Евгения Резункова: Да. У нас совпали музыкальные вкусы. У меня были какие-то демки, я их поставила Славе, а у него была бас-гитара. Так все и началось.
— Чем вы занимаетесь вне музыки?
Святослав Бояринцев: Я занимаюсь дизайном интерьеров.
Евгения Резункова: Периодически делаю заказы по профессии, но хочется приносить и какую-то пользу, поэтому недавно освоила новые навыки и работаю в швейной мастерской моей мамы.
Святослав Бояринцев: Что-то музыкой мы зарабатываем, но это не окупает расходов.
Евгения Резункова: У нас не тот случай, когда можно серьезно заработать музыкой. И тут не важно, в какой стране мы играем и в какое время.
— Лейбл вам как-то помог?
Святослав Бояринцев: Да. Они нам площадки предоставляли — iTunes, Google Play Music. При этом мы хотим, чтобы наша музыка была в свободном доступе, но если кто-то желает выразить нам свою благодарность или просто поддержать, он может купить нашу музыку на Bandcamp или на том же iTunes.
— Что из нынешней русской музыки вы бы посоветовали?
Святослав Бояринцев: Ну какие-то известные группы советовать не имеет смысла. На питерской сцене мне нравится эмбиент-проект «Утроворту»/«Ухушуху». Это достойная музыка, сделанная на высоком уровне. В целом сейчас много хорошего появляется.

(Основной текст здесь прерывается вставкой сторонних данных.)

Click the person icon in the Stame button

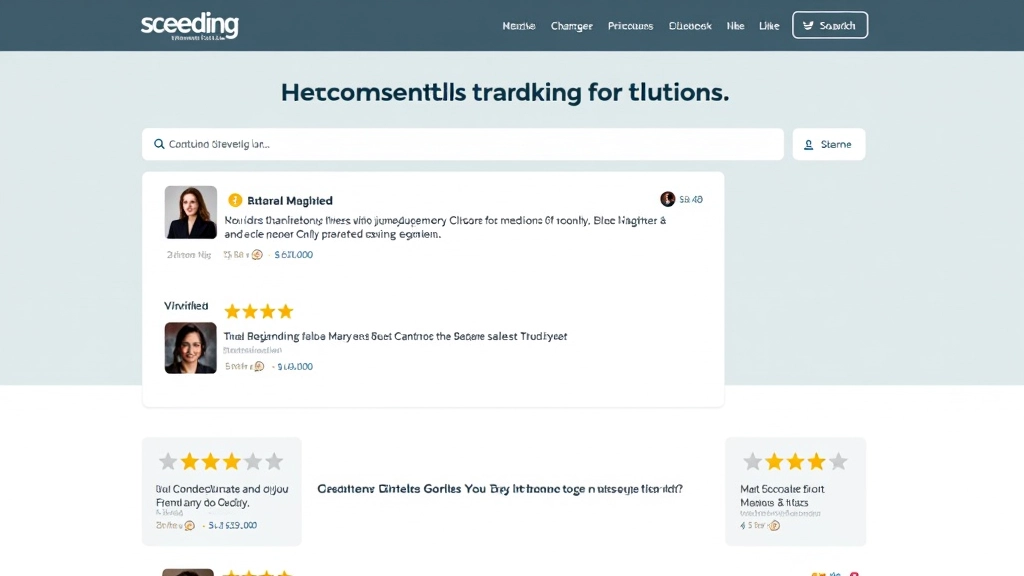(809, 144)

Евгения Резункова: Например, Sobranie 8 18.
Святослав Бояринцев: С лейбла Perfect Aesthetics, звучат находчиво и небанально.

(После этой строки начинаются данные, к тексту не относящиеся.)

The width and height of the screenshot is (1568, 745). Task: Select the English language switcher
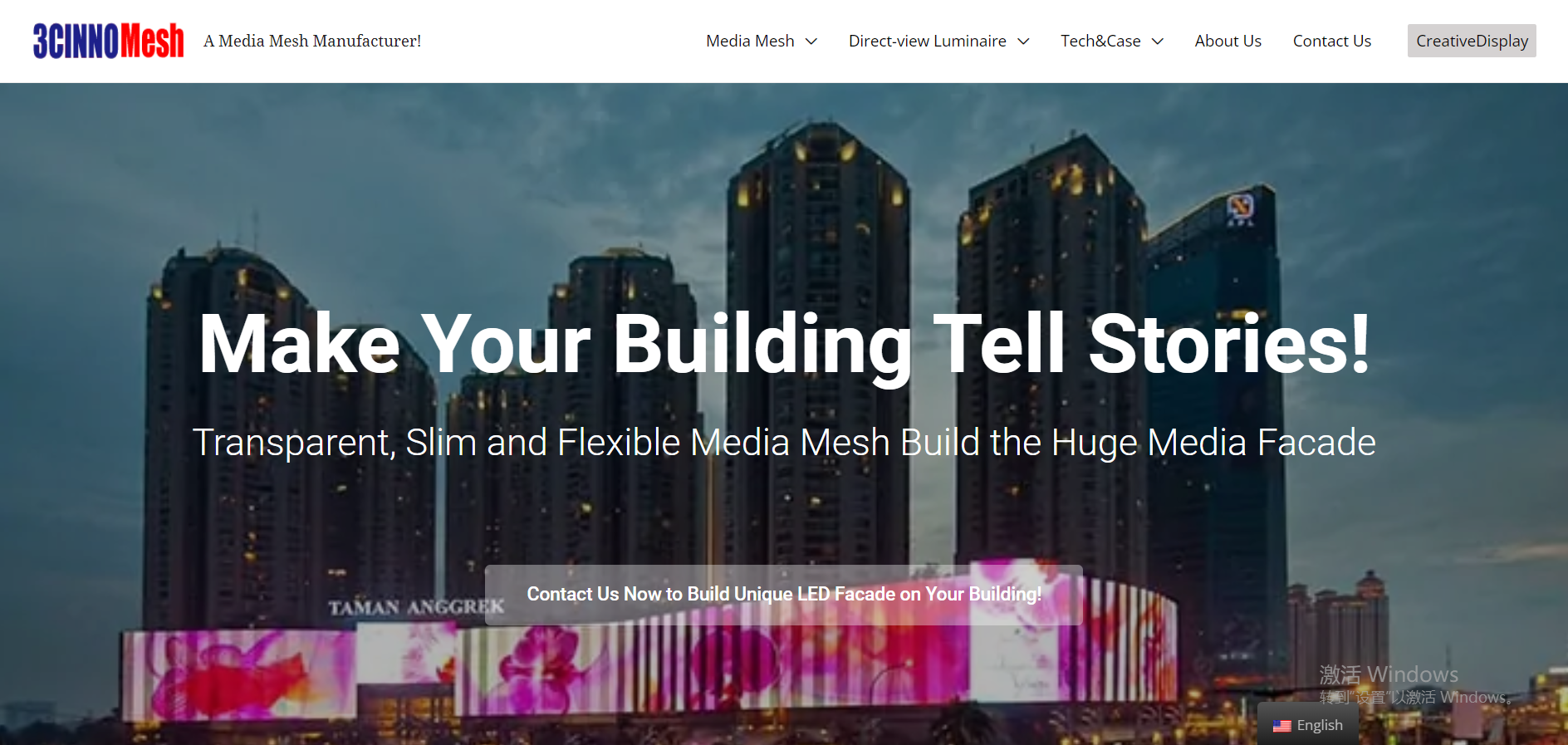(1308, 725)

Евгения Резункова: Это, конечно, не русский проект, но русскоязычный — очень нравится rozovoje ghetto из Минска, особенно их лайвы, их точно не стоит пропускать.
— Что не так с клипами?
Евгения Резункова: Было не так, сейчас пытаемся сделать кое-что к одной из песен. Я даже немножко освоила бутафорию, но снимать будем уже после выпуска альбома.
— Вы записывали альбом год?
Евгения Резункова: Скорее работали над аранжировками, постоянно что-то переделывали. Можно сказать, выдерживали композиции до последнего, отсеивая лишнее.
Святослав Бояринцев: Ну и к тому же для студийной работы нужны свободные время и деньги.
Евгения Резункова: Но мы убедились, что, когда надо, они появляются. Найти силы и деньги для записи альбома — это тоже немаловажная часть работы над ним, это как бы проверка твоих ценностей.
— Расскажите о звукорежиссере.
Евгения Резункова: Мы его нашли через «Электрофорез», нам очень понравилось, как звучит их релиз. Пришли на концерт и попросили у ребят его контакты.
Святослав Бояринцев: Студия находится в промзоне возле Александро-Невской лавры, это в нашем стиле. Часть территории занята дикими зарослями, часть — промзоной. Напротив, через реку — больница для зеков. Рядом надгробия делают.
Евгения Резункова: Мы ужасно волновались перед первой записью, думали: как мы все вот это будем объяснять.
Святослав Бояринцев: Но не пришлось, все сложилось неожиданно гармонично.